Instruction
Echo the records below, starting with the first line and going on through the line that contains "Action: 19,41", reproducing each line unchanged.

Dataset entries
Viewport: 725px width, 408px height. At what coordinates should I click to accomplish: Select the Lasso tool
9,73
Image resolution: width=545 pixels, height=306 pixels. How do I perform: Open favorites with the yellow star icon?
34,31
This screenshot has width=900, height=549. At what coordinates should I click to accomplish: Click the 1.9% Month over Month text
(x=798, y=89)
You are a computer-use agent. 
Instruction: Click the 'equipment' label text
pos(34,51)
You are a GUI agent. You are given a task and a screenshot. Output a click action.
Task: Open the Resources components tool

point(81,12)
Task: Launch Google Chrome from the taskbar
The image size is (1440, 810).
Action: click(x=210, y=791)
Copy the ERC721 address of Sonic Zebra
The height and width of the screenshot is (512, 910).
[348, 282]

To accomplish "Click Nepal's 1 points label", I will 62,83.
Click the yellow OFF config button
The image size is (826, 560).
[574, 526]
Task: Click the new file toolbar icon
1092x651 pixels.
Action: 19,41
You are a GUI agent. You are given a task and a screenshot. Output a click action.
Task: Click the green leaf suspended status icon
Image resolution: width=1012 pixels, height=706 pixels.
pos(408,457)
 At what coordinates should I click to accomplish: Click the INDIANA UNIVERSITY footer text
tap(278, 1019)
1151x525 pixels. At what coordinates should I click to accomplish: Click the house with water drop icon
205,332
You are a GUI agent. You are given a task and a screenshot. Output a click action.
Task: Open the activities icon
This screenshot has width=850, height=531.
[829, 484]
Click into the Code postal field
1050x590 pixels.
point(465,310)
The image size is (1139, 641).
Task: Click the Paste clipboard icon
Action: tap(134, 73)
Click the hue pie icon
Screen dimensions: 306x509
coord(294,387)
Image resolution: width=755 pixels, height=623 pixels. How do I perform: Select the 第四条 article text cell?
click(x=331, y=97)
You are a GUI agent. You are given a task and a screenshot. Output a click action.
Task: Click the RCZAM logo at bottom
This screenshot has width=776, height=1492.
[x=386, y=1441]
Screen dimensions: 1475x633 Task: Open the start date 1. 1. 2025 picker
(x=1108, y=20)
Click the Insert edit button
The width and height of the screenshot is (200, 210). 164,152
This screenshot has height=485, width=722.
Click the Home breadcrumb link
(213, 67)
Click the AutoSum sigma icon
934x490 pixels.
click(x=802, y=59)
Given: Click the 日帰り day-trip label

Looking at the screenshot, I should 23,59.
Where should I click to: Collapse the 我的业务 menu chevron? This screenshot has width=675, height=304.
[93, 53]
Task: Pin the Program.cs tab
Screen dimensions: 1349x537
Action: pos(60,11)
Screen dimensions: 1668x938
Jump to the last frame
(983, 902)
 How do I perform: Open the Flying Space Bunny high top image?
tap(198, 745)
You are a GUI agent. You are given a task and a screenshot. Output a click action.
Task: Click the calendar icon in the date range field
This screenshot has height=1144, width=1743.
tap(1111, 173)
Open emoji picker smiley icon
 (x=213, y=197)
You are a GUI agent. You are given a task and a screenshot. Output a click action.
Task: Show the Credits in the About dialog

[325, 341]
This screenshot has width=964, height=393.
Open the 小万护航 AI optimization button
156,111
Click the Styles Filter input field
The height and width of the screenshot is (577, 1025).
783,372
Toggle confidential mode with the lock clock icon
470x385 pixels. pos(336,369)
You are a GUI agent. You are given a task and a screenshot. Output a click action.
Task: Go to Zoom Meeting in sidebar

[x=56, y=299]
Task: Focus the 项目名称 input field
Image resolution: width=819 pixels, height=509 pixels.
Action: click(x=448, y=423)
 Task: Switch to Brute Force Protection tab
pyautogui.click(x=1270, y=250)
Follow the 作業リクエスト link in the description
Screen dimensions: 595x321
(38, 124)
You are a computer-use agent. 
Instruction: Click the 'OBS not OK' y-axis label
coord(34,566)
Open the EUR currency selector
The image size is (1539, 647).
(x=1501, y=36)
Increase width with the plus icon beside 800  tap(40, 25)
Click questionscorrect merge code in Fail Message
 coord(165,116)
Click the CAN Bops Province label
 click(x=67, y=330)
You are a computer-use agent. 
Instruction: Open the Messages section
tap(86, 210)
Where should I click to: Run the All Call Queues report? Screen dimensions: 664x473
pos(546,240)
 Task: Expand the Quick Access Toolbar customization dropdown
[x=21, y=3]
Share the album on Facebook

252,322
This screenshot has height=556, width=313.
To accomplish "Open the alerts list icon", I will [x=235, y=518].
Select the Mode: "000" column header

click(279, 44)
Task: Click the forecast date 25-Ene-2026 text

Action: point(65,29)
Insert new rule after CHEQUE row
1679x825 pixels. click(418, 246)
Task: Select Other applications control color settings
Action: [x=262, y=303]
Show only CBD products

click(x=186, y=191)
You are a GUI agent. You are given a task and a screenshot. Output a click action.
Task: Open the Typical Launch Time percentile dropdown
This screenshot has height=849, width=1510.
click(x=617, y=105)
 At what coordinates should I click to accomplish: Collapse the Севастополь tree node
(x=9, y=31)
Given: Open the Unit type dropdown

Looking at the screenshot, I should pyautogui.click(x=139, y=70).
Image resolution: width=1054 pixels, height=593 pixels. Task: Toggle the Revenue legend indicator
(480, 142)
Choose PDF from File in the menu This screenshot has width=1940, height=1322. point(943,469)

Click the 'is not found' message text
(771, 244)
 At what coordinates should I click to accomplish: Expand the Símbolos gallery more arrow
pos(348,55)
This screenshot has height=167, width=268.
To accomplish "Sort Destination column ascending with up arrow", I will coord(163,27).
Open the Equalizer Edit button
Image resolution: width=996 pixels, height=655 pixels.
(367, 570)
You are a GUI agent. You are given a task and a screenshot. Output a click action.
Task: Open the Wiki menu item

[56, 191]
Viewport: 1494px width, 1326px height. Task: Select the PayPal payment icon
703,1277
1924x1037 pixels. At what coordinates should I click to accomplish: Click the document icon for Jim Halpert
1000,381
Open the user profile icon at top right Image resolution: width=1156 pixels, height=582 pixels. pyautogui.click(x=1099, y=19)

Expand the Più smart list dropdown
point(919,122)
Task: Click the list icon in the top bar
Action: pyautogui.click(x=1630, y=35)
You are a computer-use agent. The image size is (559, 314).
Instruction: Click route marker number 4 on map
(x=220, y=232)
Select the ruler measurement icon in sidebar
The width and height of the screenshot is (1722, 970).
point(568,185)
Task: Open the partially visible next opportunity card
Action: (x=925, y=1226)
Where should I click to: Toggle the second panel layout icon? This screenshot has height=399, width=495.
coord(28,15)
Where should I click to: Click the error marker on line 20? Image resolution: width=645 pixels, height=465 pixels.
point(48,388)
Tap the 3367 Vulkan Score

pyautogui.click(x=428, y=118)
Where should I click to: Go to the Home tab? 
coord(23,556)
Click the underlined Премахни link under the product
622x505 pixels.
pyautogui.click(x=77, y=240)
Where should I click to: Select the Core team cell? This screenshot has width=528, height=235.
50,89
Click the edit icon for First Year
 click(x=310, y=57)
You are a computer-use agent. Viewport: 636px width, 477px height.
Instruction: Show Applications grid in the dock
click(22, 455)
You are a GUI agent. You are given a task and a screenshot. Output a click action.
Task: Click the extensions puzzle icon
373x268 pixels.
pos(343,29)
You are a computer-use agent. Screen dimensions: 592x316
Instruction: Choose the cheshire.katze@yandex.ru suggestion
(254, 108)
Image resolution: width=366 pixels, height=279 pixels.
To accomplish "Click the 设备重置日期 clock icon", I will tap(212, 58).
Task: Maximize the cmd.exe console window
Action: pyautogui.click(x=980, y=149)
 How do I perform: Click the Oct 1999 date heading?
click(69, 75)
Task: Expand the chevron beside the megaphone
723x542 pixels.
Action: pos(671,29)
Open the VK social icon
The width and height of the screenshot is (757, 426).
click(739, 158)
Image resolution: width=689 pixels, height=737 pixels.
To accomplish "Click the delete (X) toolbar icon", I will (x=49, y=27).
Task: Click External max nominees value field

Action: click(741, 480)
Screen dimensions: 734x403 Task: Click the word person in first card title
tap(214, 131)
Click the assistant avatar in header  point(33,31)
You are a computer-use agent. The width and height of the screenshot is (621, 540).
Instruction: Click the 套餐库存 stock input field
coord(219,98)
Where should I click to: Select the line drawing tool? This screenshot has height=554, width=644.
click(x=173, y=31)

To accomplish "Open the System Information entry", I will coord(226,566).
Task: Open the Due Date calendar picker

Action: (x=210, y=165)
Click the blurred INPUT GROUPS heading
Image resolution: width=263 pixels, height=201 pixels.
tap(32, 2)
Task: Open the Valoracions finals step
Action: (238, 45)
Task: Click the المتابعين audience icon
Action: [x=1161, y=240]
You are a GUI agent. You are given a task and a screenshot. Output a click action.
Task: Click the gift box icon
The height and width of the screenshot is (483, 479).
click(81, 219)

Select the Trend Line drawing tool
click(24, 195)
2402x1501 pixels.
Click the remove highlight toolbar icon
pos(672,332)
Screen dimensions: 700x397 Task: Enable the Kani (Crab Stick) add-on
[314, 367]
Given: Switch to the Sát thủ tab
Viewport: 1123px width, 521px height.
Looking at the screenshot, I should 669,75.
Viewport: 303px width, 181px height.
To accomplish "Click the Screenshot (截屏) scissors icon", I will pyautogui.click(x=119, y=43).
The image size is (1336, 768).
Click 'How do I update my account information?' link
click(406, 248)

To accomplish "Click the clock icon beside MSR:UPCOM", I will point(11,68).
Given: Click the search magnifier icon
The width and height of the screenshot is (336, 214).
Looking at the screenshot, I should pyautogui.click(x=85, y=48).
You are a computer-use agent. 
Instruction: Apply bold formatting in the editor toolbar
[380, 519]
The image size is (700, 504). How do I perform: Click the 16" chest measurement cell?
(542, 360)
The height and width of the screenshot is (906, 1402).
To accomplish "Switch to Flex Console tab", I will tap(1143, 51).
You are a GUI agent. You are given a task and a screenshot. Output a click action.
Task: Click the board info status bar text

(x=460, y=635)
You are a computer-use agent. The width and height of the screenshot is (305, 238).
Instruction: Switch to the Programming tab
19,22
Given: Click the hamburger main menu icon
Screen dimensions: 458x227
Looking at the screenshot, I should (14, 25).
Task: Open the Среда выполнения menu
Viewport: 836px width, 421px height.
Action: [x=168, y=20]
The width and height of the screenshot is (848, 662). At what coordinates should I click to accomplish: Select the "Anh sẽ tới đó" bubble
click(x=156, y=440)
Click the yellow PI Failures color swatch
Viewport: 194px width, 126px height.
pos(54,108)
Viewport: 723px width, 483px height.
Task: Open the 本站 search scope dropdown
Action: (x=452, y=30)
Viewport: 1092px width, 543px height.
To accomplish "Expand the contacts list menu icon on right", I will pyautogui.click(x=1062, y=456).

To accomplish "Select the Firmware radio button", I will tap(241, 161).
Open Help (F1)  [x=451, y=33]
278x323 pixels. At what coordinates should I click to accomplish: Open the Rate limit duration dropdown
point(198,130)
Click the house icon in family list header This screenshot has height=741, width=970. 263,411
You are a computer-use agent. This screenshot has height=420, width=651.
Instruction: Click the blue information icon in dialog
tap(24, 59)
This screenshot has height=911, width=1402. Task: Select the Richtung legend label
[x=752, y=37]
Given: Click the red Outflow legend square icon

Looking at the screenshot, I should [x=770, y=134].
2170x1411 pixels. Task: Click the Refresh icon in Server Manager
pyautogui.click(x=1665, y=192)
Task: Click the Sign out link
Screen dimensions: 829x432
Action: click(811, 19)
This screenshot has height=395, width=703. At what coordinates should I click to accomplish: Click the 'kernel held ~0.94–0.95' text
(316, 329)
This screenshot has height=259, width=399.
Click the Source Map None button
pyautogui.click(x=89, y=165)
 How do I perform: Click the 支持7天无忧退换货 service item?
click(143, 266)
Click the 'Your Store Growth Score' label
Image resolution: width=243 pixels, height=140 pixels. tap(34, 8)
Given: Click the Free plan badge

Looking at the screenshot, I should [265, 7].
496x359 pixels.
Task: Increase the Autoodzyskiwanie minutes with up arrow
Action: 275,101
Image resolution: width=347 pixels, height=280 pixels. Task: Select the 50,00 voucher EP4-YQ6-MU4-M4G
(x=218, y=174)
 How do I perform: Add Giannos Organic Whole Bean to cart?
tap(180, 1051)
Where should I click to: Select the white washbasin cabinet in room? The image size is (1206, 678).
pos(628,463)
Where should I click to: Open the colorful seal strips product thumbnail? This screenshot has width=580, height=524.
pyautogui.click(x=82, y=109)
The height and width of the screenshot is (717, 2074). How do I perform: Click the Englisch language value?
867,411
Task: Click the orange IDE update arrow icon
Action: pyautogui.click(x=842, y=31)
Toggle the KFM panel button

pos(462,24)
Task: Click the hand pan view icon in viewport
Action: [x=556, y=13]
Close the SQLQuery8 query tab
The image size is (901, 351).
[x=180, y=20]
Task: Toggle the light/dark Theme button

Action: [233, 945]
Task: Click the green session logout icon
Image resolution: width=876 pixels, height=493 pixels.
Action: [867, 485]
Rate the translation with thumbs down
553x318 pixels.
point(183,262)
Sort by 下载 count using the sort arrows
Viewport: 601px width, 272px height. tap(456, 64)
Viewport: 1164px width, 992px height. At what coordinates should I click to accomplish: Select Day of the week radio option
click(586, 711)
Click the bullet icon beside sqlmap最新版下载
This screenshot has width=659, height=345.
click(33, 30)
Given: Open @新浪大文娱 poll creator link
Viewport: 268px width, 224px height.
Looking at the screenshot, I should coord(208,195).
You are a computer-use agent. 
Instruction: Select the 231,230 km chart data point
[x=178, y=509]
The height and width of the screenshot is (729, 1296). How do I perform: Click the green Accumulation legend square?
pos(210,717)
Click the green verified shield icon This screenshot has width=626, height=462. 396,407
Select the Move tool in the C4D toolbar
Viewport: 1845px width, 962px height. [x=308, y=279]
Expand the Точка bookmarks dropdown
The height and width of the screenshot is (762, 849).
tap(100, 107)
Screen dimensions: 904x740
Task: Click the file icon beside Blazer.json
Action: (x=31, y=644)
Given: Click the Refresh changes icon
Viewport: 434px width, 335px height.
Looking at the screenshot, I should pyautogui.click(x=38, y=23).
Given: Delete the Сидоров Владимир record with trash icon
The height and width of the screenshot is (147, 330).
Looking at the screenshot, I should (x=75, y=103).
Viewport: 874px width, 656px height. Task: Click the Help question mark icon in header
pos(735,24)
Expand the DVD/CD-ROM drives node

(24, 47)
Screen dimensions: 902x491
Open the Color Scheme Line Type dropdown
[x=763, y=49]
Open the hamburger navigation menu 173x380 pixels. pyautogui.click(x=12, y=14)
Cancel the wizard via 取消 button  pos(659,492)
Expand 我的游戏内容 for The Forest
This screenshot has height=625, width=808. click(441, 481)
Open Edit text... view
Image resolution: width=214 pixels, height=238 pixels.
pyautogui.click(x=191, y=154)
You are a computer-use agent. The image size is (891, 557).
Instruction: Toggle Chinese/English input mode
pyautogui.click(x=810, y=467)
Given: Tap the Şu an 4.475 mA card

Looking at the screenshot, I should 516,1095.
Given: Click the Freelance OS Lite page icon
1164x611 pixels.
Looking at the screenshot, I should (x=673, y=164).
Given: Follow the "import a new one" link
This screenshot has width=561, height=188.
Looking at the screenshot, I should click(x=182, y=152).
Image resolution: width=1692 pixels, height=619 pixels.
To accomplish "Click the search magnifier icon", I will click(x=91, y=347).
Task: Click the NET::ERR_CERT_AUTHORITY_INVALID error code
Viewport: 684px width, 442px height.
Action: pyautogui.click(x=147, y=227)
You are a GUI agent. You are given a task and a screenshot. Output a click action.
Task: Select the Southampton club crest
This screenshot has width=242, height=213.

Answer to this exercise
Viewport: 725px width, 408px height. At what coordinates should I click to accomplish: Select the Lasso tool
9,73
Image resolution: width=545 pixels, height=306 pixels. How do I perform: Open favorites with the yellow star icon?
34,31
This screenshot has width=900, height=549. At what coordinates should I click to accomplish: Click the 1.9% Month over Month text
(x=798, y=89)
You are a computer-use agent. 
Instruction: Click the 'equipment' label text
pos(34,51)
You are a GUI agent. You are given a task and a screenshot. Output a click action.
Task: Open the Resources components tool

point(81,12)
Task: Launch Google Chrome from the taskbar
The image size is (1440, 810).
Action: click(x=210, y=791)
Copy the ERC721 address of Sonic Zebra
The height and width of the screenshot is (512, 910).
[348, 282]

To accomplish "Click Nepal's 1 points label", I will 62,83.
Click the yellow OFF config button
The image size is (826, 560).
[574, 526]
Task: Click the new file toolbar icon
1092x651 pixels.
Action: 19,41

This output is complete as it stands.